The authors utilize methodologically heterogeneous studies from diverse cultural contexts to argue for the inclusion of religion into schizophrenia theoretical models. In terms of data, because of the non-systematic method’s peculiarities, the authors do not detail specific inclusion/exclusion criteria used in study selection, which results in the heterogeneity of the sources in terms of evidence levels. Specifically, the findings are backed up with evidence from systematic reviews, individual RCTs, long-term cohort studies, and qualitative research (Grover et al., 2014). The study centers on exploring the need for changes to the biopsychosocial model that informs schizophrenia treatment without considering patients’ religious identity and beliefs (Grover et al., 2014). The authors, however, do not test any specific hypotheses and focus on providing the first comprehensive review of religion in schizophrenia to justify the need for change in schizophrenia treatment.
In terms of utility, despite the findings’ ambiguity, the authors’ final claim can promote ethical decision-making in the treatment of schizophrenia. The final thesis refers to the need for promoting a whole-person approach to schizophrenia treatment by integrating spirituality into the biopsychosocial model and increasing clinicians’ awareness of patients’ spiritual issues and needs (Grover et al., 2014). In the absence of detailed recommendations for clinicians, the study still highlights the importance of religious coping to 45-80% of individuals with schizophrenia and mental healthcare professionals’ inability to recognize it (Grover et al., 2014).
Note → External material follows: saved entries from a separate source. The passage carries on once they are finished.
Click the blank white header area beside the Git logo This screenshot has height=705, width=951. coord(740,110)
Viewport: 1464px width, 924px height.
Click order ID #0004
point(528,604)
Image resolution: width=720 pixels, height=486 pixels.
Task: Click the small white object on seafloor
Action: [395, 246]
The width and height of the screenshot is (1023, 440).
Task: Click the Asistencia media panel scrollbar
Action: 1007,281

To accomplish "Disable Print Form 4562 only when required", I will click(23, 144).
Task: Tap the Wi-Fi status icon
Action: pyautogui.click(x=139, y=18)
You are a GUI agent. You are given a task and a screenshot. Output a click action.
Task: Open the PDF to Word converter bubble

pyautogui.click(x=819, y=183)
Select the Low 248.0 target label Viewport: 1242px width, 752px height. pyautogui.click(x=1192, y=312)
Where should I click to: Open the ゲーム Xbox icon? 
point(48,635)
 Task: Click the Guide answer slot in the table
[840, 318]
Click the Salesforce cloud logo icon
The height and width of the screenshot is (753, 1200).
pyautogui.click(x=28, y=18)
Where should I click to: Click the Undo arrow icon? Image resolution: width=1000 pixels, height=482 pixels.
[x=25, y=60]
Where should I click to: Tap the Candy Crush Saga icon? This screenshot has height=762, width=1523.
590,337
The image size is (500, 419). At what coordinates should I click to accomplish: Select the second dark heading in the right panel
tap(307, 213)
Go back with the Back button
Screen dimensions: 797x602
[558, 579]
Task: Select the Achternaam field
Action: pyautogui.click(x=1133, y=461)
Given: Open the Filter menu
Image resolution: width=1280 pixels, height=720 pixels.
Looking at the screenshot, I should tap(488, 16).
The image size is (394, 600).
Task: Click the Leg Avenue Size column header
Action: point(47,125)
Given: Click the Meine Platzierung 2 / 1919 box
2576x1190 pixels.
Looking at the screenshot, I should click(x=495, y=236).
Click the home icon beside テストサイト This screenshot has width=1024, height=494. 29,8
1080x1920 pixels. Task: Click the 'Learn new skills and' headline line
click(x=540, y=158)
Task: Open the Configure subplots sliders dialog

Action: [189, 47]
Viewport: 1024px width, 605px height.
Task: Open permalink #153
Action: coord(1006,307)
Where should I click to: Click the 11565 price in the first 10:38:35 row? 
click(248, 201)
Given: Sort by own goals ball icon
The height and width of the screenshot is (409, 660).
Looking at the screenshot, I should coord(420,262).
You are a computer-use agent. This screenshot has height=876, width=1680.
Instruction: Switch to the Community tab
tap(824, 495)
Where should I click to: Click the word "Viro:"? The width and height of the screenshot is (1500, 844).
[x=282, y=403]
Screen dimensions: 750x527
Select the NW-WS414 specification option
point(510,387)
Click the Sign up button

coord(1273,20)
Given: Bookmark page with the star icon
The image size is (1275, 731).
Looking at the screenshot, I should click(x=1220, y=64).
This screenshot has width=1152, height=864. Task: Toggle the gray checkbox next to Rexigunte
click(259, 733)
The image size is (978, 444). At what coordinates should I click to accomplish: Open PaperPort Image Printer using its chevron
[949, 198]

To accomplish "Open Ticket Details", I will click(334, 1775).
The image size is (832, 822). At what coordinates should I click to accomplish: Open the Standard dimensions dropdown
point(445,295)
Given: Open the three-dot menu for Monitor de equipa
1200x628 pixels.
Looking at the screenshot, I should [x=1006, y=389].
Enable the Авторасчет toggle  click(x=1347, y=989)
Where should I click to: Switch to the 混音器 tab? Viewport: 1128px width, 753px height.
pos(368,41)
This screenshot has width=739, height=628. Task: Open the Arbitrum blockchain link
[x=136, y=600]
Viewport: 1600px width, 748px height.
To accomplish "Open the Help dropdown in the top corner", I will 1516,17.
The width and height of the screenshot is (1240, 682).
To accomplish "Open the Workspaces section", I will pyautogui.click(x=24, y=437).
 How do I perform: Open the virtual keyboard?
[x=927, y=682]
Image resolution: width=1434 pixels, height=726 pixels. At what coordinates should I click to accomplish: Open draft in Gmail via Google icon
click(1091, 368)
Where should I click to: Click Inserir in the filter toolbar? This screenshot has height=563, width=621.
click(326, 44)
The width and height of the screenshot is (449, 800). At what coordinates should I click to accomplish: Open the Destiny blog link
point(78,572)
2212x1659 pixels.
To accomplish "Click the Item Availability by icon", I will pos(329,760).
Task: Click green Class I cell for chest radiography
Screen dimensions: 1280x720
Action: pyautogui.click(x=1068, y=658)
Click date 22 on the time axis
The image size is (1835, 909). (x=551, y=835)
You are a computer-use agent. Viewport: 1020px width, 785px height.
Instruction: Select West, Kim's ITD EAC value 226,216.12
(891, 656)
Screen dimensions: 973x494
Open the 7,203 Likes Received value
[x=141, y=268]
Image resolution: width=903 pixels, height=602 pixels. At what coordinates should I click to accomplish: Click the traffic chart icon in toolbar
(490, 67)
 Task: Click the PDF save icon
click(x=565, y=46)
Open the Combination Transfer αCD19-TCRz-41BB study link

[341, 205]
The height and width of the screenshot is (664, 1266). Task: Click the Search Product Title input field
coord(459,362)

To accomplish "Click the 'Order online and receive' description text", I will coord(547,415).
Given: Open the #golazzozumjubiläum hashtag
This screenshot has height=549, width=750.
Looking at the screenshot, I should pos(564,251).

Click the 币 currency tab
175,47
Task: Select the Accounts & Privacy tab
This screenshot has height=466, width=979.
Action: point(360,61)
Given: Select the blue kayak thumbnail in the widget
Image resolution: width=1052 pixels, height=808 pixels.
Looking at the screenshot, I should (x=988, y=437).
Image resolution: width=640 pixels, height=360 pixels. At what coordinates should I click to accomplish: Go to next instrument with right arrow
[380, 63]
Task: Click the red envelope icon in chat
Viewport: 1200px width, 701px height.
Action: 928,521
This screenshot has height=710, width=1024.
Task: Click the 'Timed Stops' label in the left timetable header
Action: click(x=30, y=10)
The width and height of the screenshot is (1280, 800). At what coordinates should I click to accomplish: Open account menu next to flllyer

By emphasizing this knowledge, the article might encourage practitioners to explore the ways of promoting positive religious coping in individuals with the discussed diagnosis. This determination can maximize psychiatrists’ adherence to professional ethics, including the principles of non-discrimination, respecting patients’ right to self-determination, and working collaboratively with healthcare consumers while remaining conscious of one’s own biases. Based on this, the source possesses some utility in terms of promoting more respectful attitudes to diverse religious groups, but the lack of specific recommendations limits its practice-orientedness.
Finally, the discussed article is influential in determining the high-priority directions for future research by summarizing research gaps peculiar to spirituality in schizophrenia. Its main conclusion has implications for practice by promoting the recognition of schizophrenia patients’ religious needs by psychiatry professionals. This general recommendation can emphasize the ethical aspects of decision-making in mental healthcare, including respect for the patient’s identity, non-discrimination, and close collaboration with schizophrenia patients to provide the best possible care.
Grover, S., Davuluri, T., & Chakrabarti, S. (2014). Religion, spirituality, and schizophrenia: A review. Indian Journal of Psychological Medicine, 36(2), 119–124.